## Passage shown
=-=-=

By Larry Deboer
Here’s one way to think about property taxes: The local government sets its budget, subtracts all other tax revenue, and raises the remainder with the property tax levy. The assessor measures the value of all the parcels of taxable property inside the boundaries of the government. Then the government measures the share of each parcel in total assessed value. That is the share of the levy that the owners must pay.
In other words, your property’s share in the total value of property is your share of the property tax levy. We use property value shares to divvy up responsibility for funding local government.
Real life is more complicated, with deductions, credits, several ways to estimate value, and state limits on the levy and on tax bills. Still, knowing what’s happening to the values of property, compared to the total, tells us a lot about who pays property taxes.
We’re particularly interested in the share of property taxes that residential property owners pay. That’s owner-occupied primary residences, known as homesteads, and rental housing. Why a special interest in residential property? For one, lots of people pay these taxes. Homeowners with a mortgage pay directly through their lenders; those who rent pay through their landlord. For another, all these people are voters, which interests the General Assembly. And that’s why the share of property taxes paid by residential property owners will be getting some attention. The residential share is going up.
Start in 1998, just before the Indiana Supreme Court threw out the old assessment system. That year residential property owners paid about 36 percent of the property tax levy.
The old assessment system undervalued older homes. The new market-value-in-use system did not. With the reassessment for taxes in 2003, the residential share jumped to 45 percent. By 2007 the share was up to 47.8 percent, mostly because business inventories had been eliminated from property taxation.
Then came the big reform in 2008. Homeowner deductions were increased, school general fund property taxes were replaced by state aid, and a constitutional amendment was proposed to limit tax bills. The amendment was approved in 2010, creating the circuit breaker tax caps. Most of the tax cap credits went to homeowners and rental housing owners. Local governments acted too, adopting more local income taxes for property tax relief.

=-=-=

[Entries from a dataset]
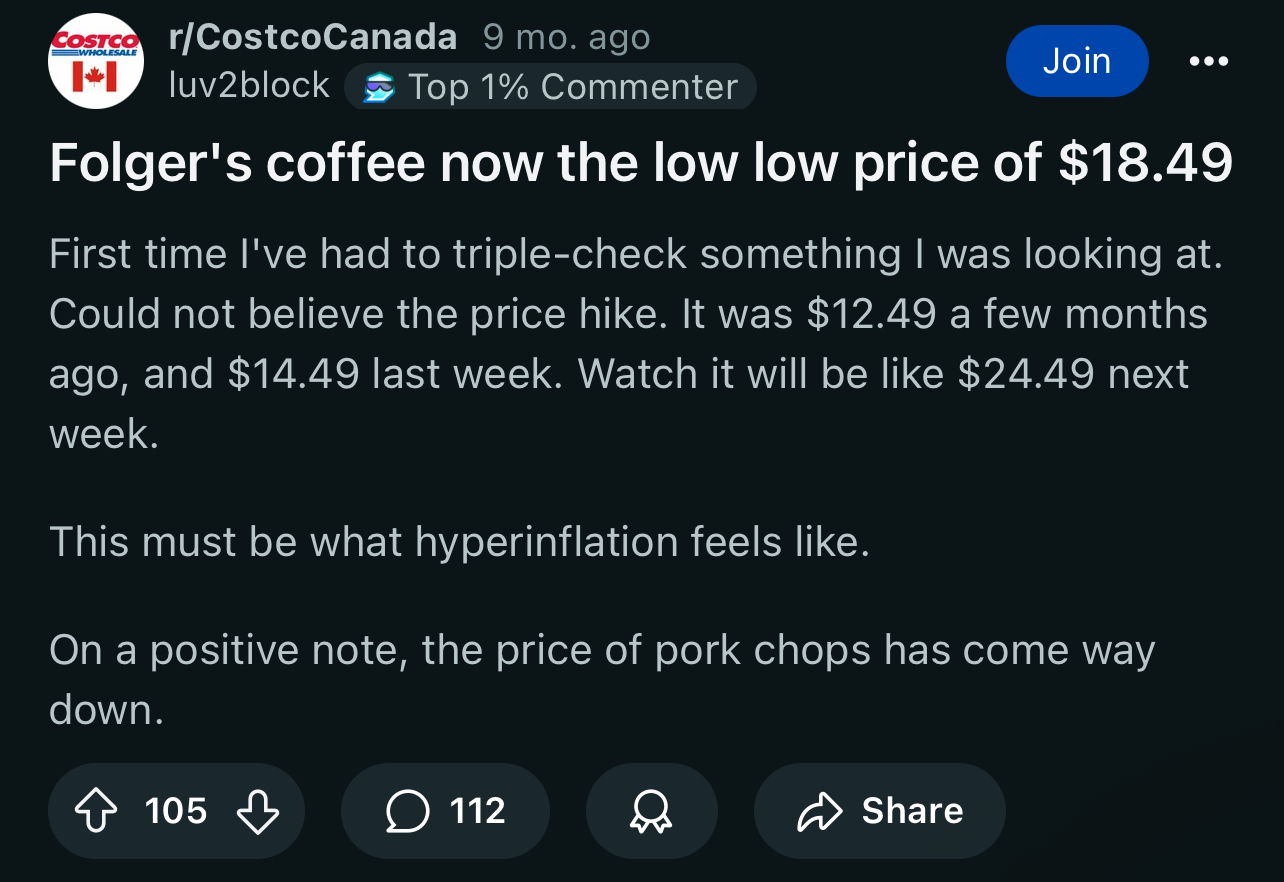Open the Costco Canada subreddit avatar
This screenshot has width=1284, height=882.
click(x=96, y=61)
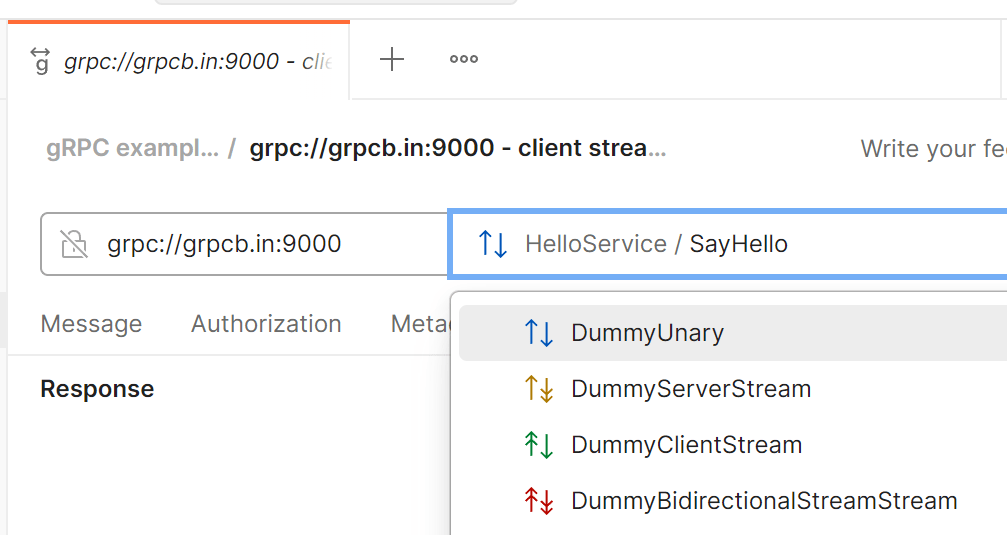Click the gRPC request icon in the open tab

[40, 61]
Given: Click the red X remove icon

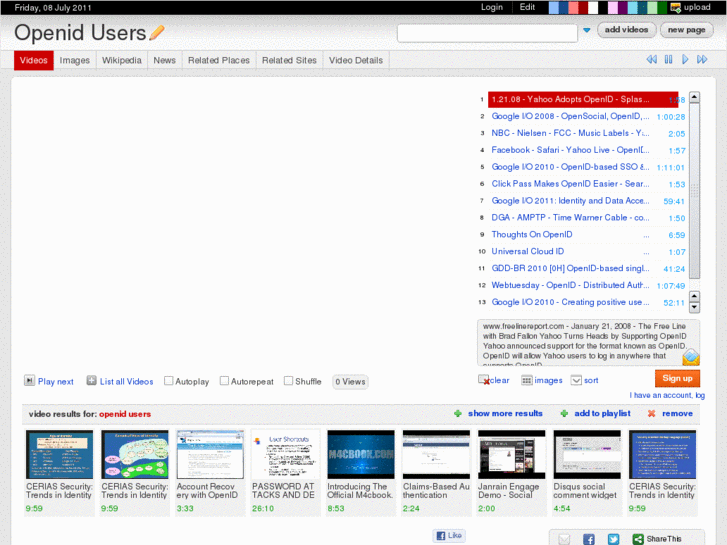Looking at the screenshot, I should (x=652, y=413).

=-=-=

## Stated problem 1
In the passage on property taxes:
(a) What share of the property tax levy did residential property owners pay in 1998?
(b) What had the residential share reached by 2007?
(c) In what year was the constitutional amendment limiting tax bills approved?
## Stated problem 2
Retype the part of the passage on property taxes that starts at "Start in 1998, just" and ends at "from property taxation.".
These entries have no connection to the passage on property taxes.

## Problem solution 1
(a) About 36 percent
(b) 47.8 percent
(c) 2010

## Problem solution 2
Start in 1998, just before the Indiana Supreme Court threw out the old assessment system. That year residential property owners paid about 36 percent of the property tax levy.
The old assessment system undervalued older homes. The new market-value-in-use system did not. With the reassessment for taxes in 2003, the residential share jumped to 45 percent. By 2007 the share was up to 47.8 percent, mostly because business inventories had been eliminated from property taxation.